+++ Source extract +++

Famed mathematician William Thurston died Tuesday 21 Aug 2012, at his home in Rochester, New York, from cancer. He was arguably one of the handful of 20th century mathematicians — pure or applied — who will be discussed in some detail in 22nd century histories of mathematics and science. As Edward Tenner wrote in the Atlantic Even as he contributed to theoretical physics, Bill’s work was proof that the most abstract math can have gorgeous practical applications.
Although he did work in several areas, the majority of Thurston’s research work was in geometry and topology, namely the branch of mathematics that focuses on the structure of surfaces and shapes in multidimensional space, and the extent to which they can be continuously deformed. He was a winner of the 1982 Fields medal for some of this work. Even among Fields medalists (all extraordinary mathematicians) he was held in some awe.
His most widely known accomplishment was his “geometrization conjecture,” which proposed that all possible three-dimensional spaces are constructed from eight general types of geometric objects. He once drew the analogy to finding that a combination of eight outfits could fit anyone in the world.
John Milnor, of the Institute for Mathematical Sciences at Stony Brook University, and a 1962 Fields medalist, emphasised that Thurston has changed the way mathematicians and physicists view many problems. Thurston’s work, for instance, laid the foundation for the 2003 proof of the Poincare conjecture by reclusive Russian mathematician Grisha Perelman. Perelman showed that the sphere is the only three-dimensional shape in which every loop in its structure can be shrunk to a single point, by continuous deformations that do not rip or tear the space. This was a problem that had challenged mathematicians for at least 100 years.
Thurston acknowledged that he had a special talent for thinking in multiple dimensions. “Five-dimensional shapes are hard to visualize — but it doesn’t mean you can’t think about them. Thinking is really the same as seeing.”
Thurston was quite vocal about the often disappointing quality of communication and teaching in the field of mathematics. His views on experimentation were consistent with those of the present bloggers. He wrote in Proof and Progress in Mathematics that
Mathematicians have developed habits of communication that are often dysfunctional. Organizers of colloquium talks everywhere exhort speakers to explain things in elementary terms. Nonetheless, most of the audience at an average colloquium talk gets little of value from it. Perhaps they are lost within the first 5 minutes, yet sit silently through the remaining 55 minutes. Or perhaps they quickly lose interest because the speaker plunges into technical details without presenting any reason to investigate them. At the end of the talk, the few mathematicians who are close to the field of the speaker ask a question or two to avoid embarrassment.

+++

Problems to work on
a – According to the Thurston obituary, into how many general types of geometric objects did the geometrization conjecture propose all possible three-dimensional spaces can be broken?
b – Extend the Thurston obituary onward from its final sentence.
The rows of stored data are separate material, unrelated to the Thurston obituary.

+++ Records supplied +++

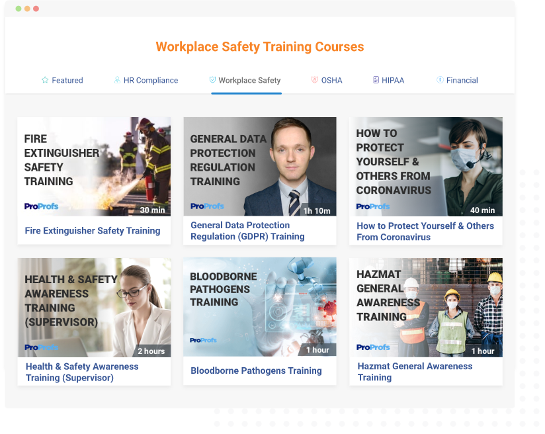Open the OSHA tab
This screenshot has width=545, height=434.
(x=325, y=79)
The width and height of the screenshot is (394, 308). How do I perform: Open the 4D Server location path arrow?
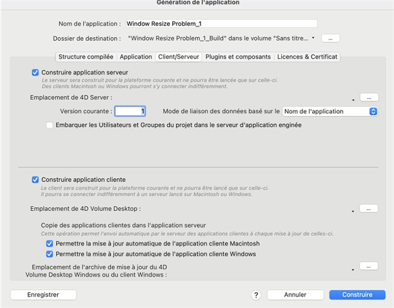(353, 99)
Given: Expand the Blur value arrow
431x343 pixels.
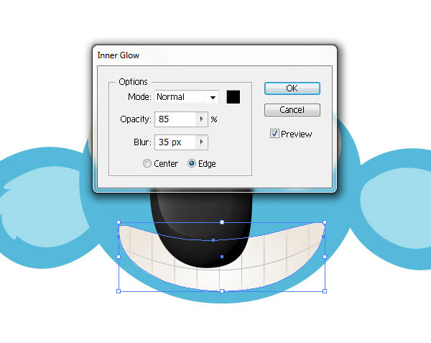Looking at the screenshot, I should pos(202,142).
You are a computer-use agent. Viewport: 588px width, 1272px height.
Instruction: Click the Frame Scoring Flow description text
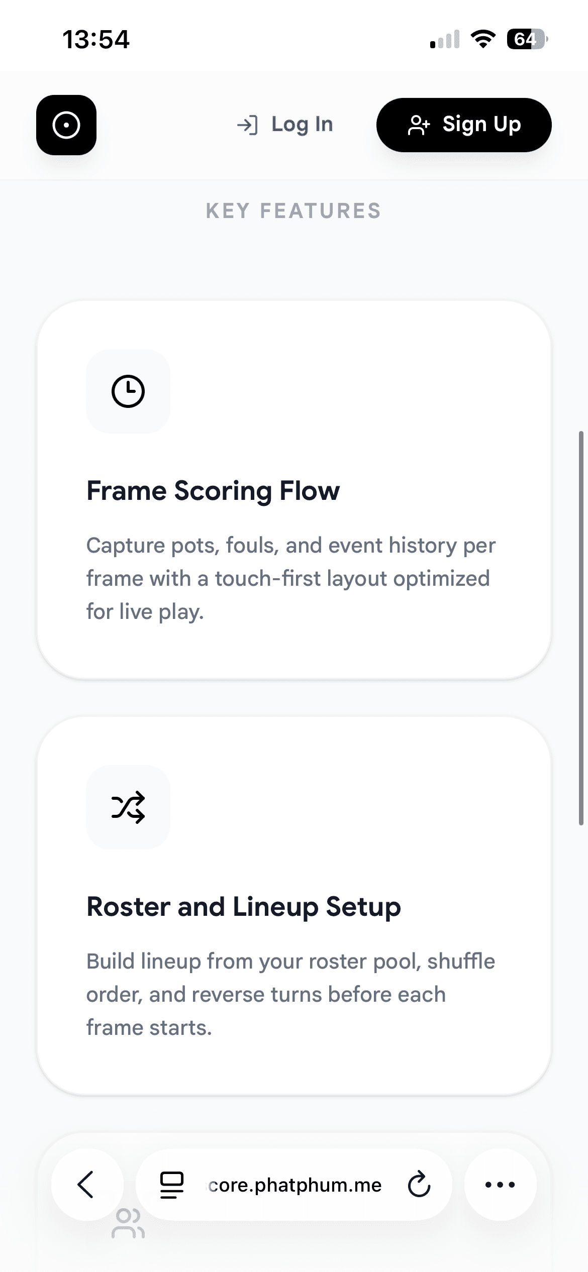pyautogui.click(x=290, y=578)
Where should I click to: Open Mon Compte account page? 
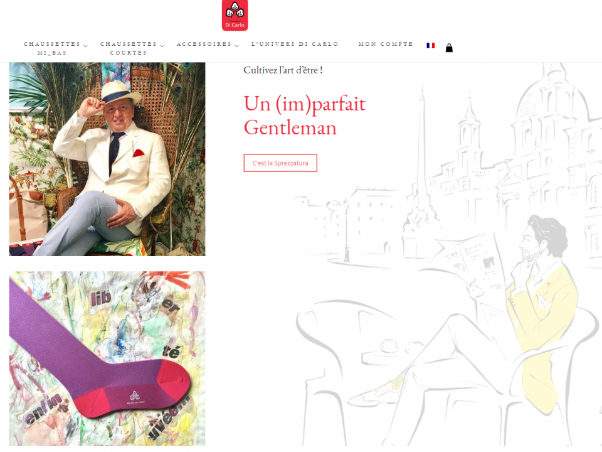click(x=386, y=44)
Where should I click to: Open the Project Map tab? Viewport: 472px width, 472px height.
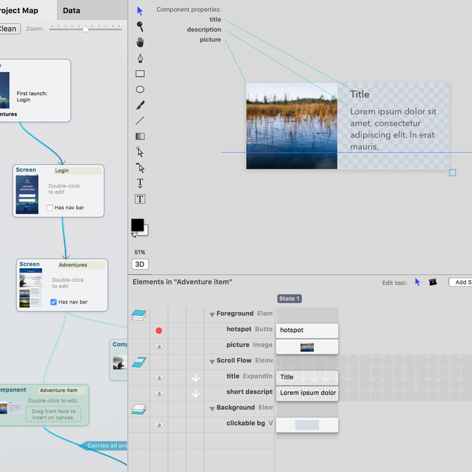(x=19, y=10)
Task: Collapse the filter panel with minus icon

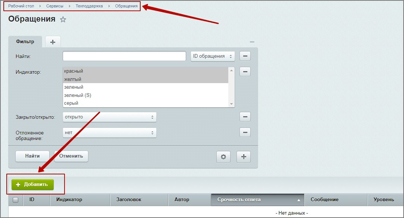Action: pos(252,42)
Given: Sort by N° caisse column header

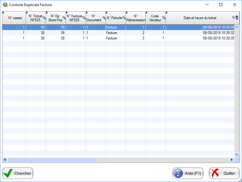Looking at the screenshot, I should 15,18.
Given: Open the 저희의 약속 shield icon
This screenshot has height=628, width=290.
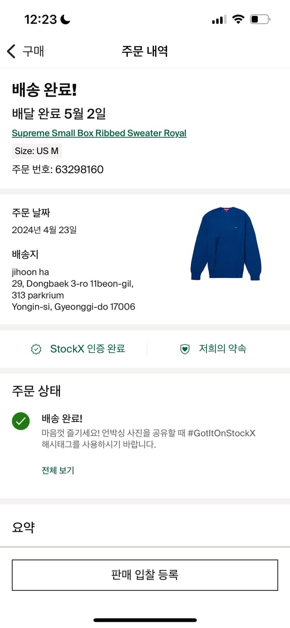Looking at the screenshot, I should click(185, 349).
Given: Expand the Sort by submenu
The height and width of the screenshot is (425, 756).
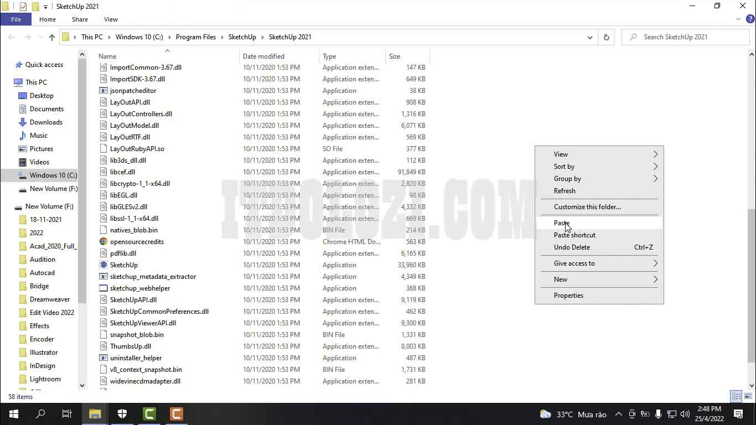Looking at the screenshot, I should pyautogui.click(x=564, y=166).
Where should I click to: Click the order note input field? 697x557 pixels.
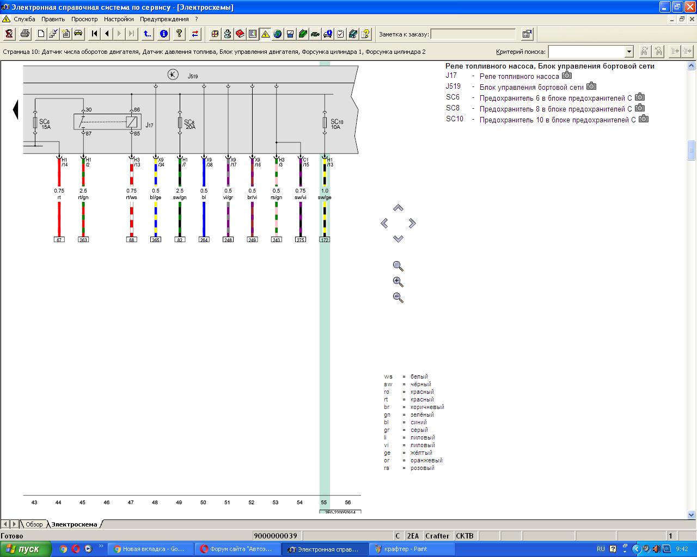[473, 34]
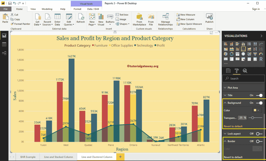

+++

Answers to the exercises
a – Eight.

b –
This pattern is similar to what often holds in classrooms, where we go through the motions of saying for the record what we think the students “ought” to learn, while the students are trying to grapple with the more fundamental issues of learning our language and guessing at our mental models. Books compensate by giving samples of how to solve every type of homework problem. Professors compensate by giving homework and tests that are much easier than the material “covered” in the course, and then grading the homework and tests on a scale that requires little understanding. We assume that the problem is with the students rather than with communication: that the students either just don’t have what it takes, or else just don’t care. Outsiders are amazed at this phenomenon, but within the mathematical community, we dismiss it with shrugs.
For additional details, see Leslie Kaufman’s New York Times article, from which some of the above material was adapted. Also see Evelyn Lamb’s Scientific American article, which has some additional notes on his life and work. Finally, it would be remiss to suggest that as a great thinker Bill Thurston avoided more routine academic duties or arduous administration. He directed 33 PhD students and was the third Director from 1992-1997 of MSRI at Berkeley, a pre-eminent mathematics research centre.